Jetzt kommt Bob Corker wieder ins Spiel. Der lobt Tillerson in den Himmel und hat damit indirekt deutlich gemacht, dass er lieber einen unfähigen aber internationalistischen Tillerson in dem Amt sieht als eine isolationistische Nikki Haley. Tillerson scheint in seinen Augen unfähig und ein Glücksfall zugleich zu sein.

Als Chef des Auswärtigen Ausschusses reicht Corkers Macht weit genug, um eine Neubesetzung des Postens ewig in die Länge zu ziehen, wenn nicht gar unmöglich zu machen. In diesem Patt bewegt sich gerade niemand. Weswegen Tillerson länger im Amt bleiben könnte, als Trump und Tillerson selbst womöglich lieb ist.

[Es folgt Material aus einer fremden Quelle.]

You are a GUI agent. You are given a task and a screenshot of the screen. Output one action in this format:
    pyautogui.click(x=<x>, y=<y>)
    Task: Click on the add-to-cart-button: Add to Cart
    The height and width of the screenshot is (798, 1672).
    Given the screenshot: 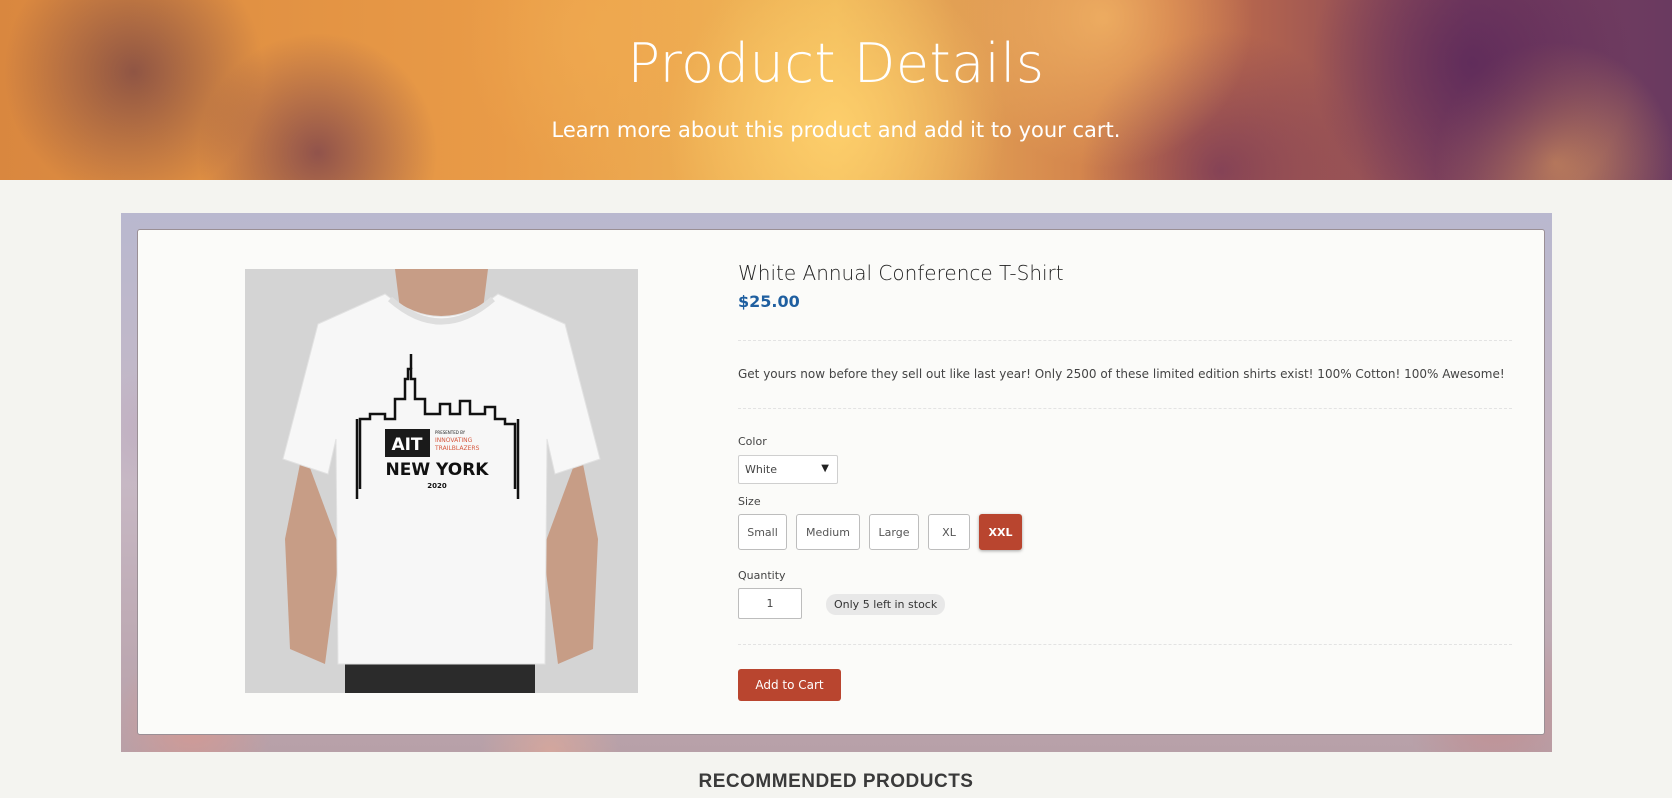 What is the action you would take?
    pyautogui.click(x=790, y=685)
    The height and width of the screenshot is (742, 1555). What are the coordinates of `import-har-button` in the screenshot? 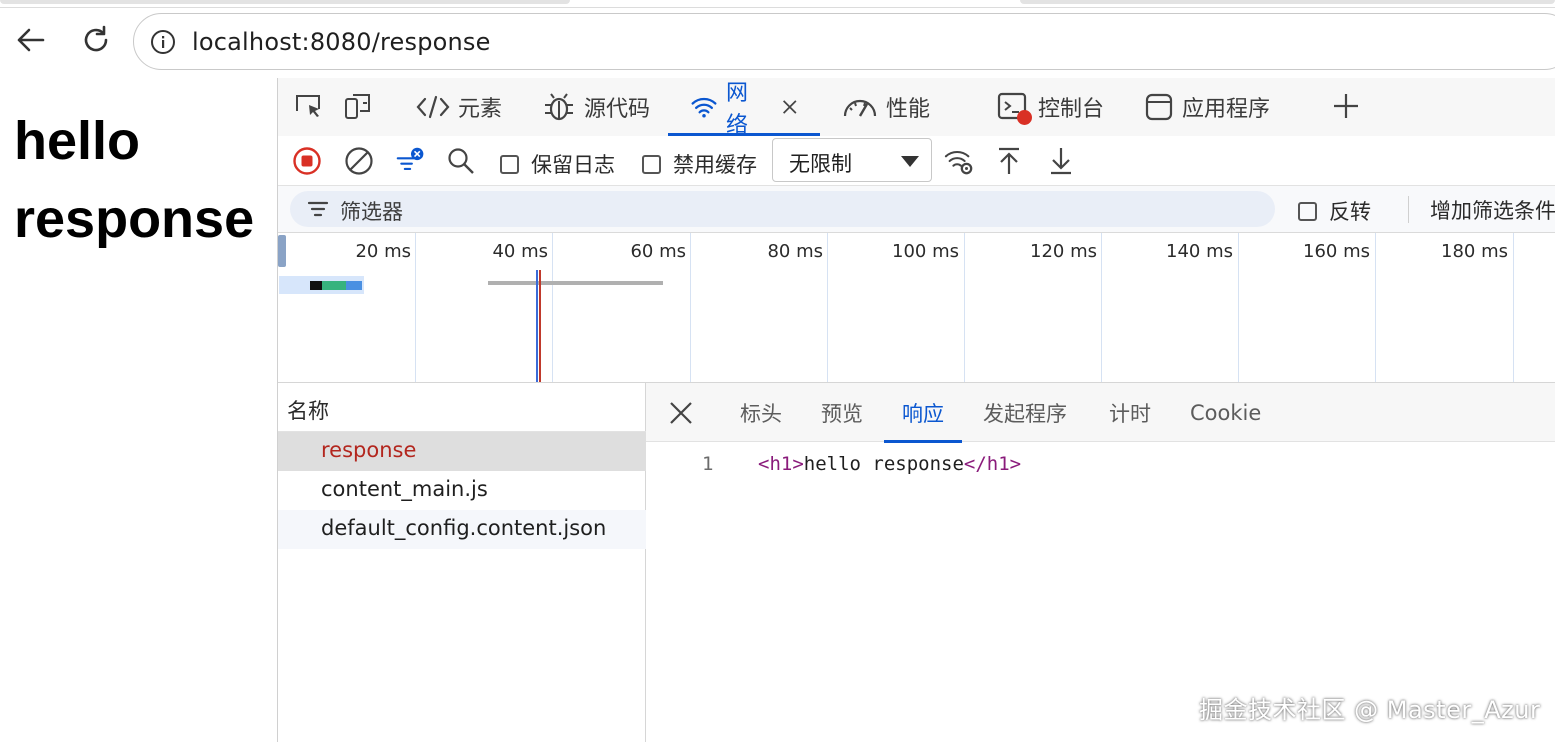 It's located at (1009, 161).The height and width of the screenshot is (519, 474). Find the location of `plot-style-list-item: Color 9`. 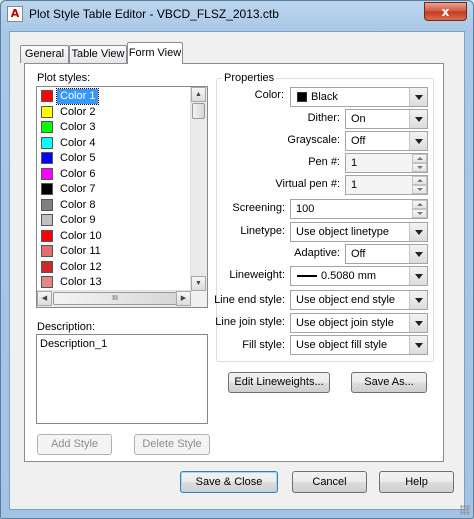

plot-style-list-item: Color 9 is located at coordinates (115, 220).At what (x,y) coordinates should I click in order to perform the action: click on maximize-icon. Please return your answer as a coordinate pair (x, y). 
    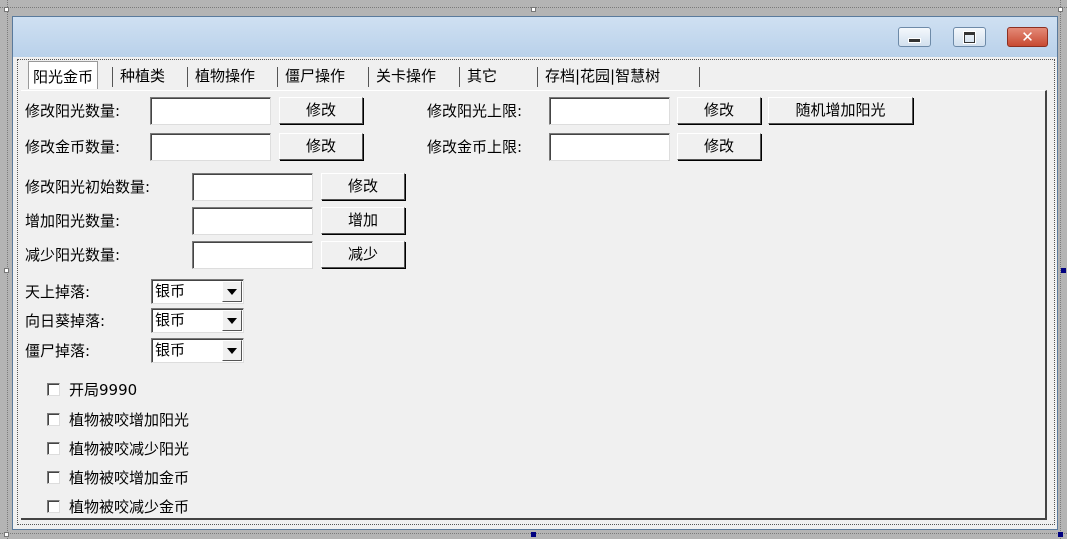
    Looking at the image, I should click on (970, 37).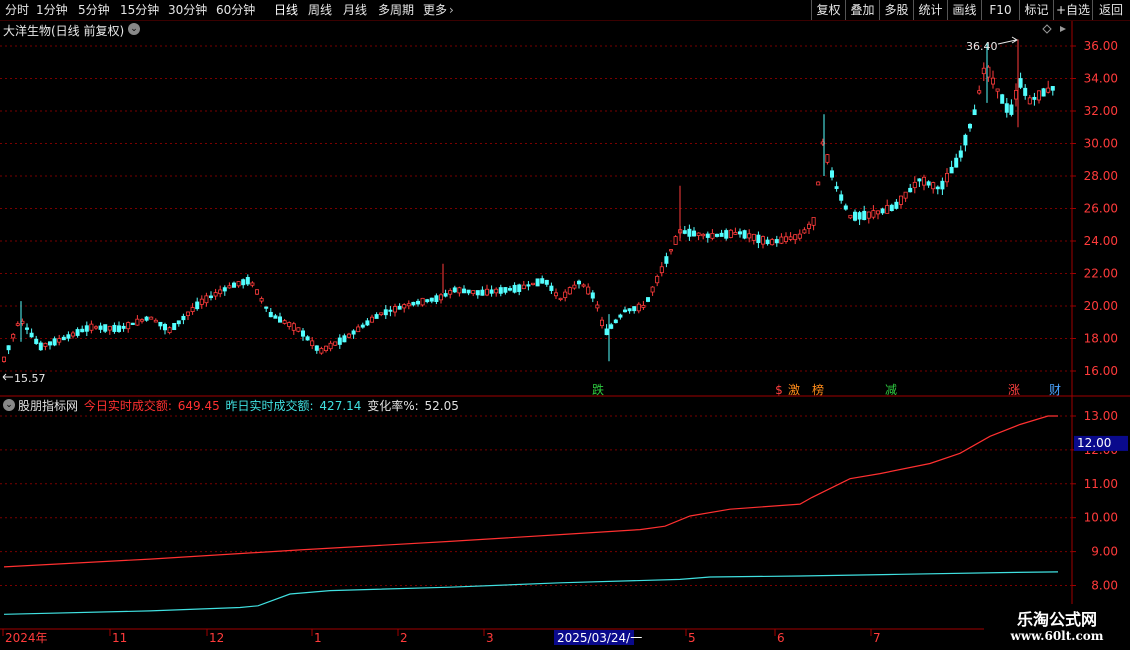 The width and height of the screenshot is (1130, 650). Describe the element at coordinates (48, 406) in the screenshot. I see `indicator-name: 股朋指标网` at that location. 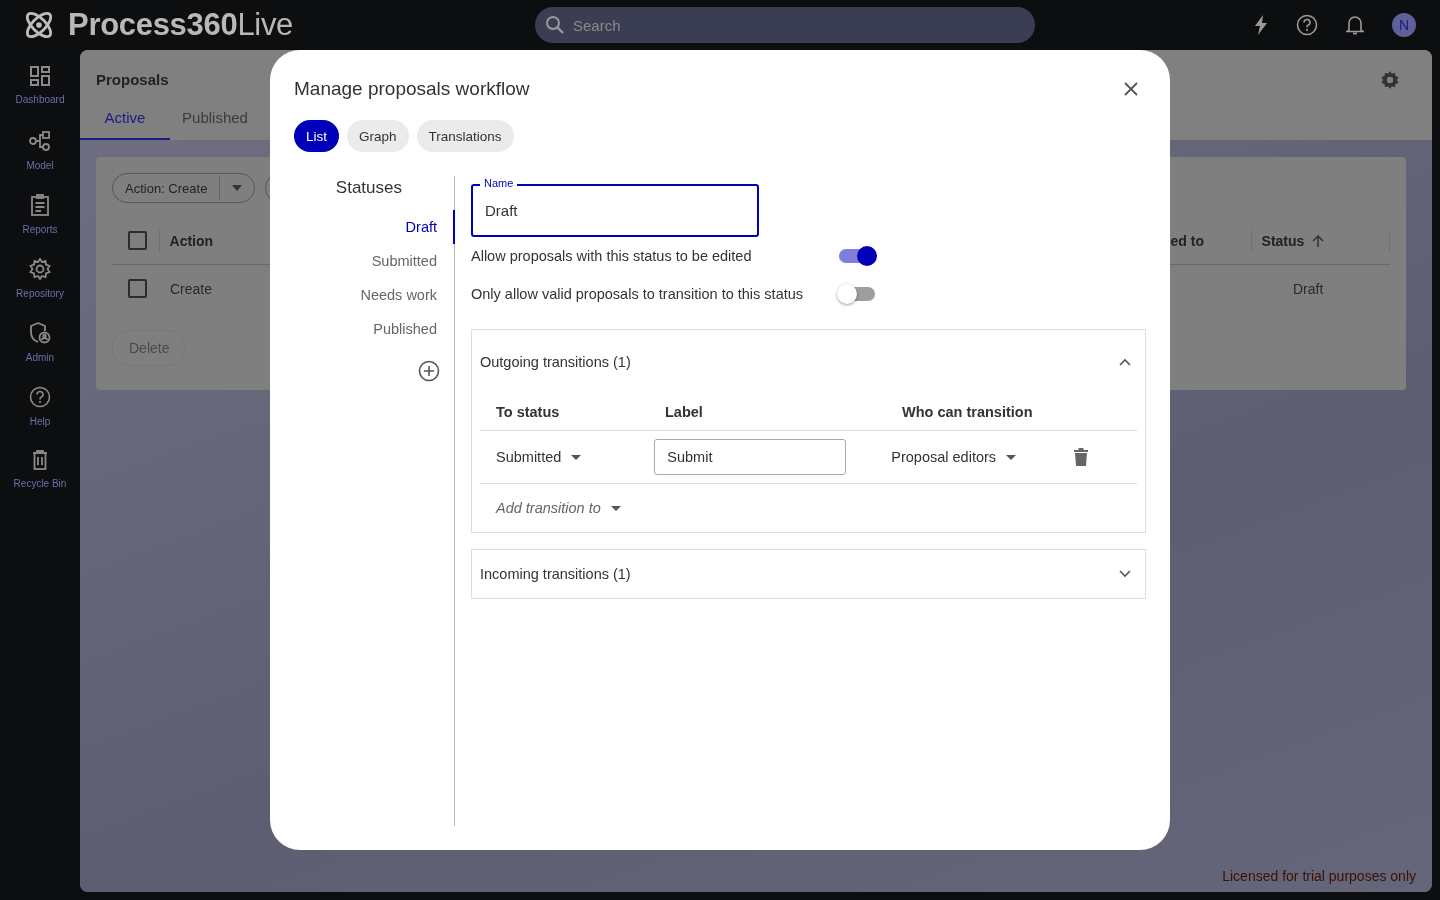 What do you see at coordinates (1318, 240) in the screenshot?
I see `arrow-up-icon` at bounding box center [1318, 240]. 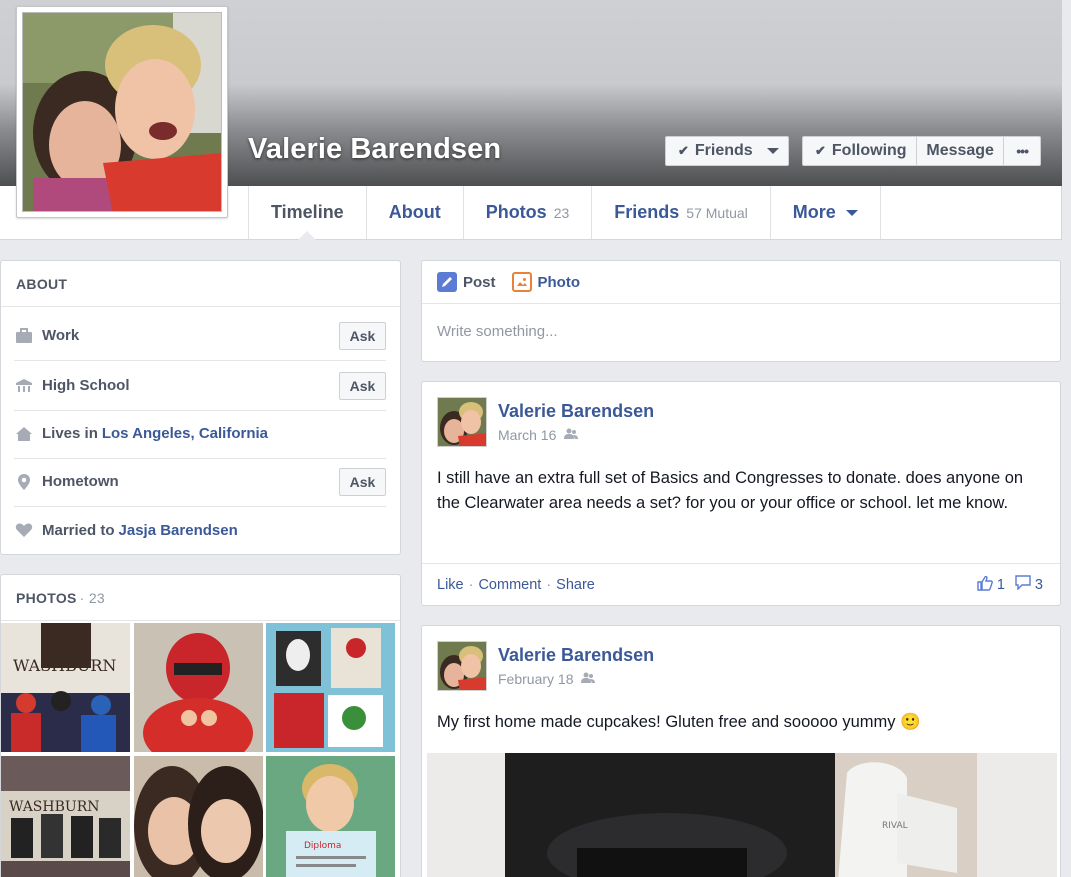 I want to click on photo-thumbnail: Diploma, so click(x=330, y=816).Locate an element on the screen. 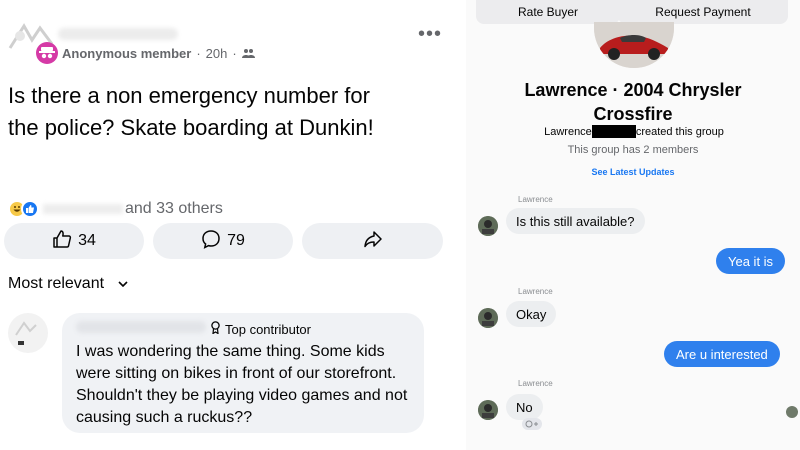 The height and width of the screenshot is (450, 800). members-count: This group has 2 members is located at coordinates (633, 150).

Daniel W. Drezner, Professor für Internationale Politik an der Tufts University bei Boston, treibt das in den Fatalismus. In der Washington Post schreibt er: "Da stehen wir nun. Ich glaube, es wäre eine exzellente Idee, wenn Rex Tillerson zurücktreten würde. So dürfte auch Trump das sehen. Selbst Tillerson dürfte erkennen, dass die Idee ihre Vorzüge hat. Aber wahrscheinlich geht er nirgendwo hin. Amerikas Diplomatie wird weiter leiden."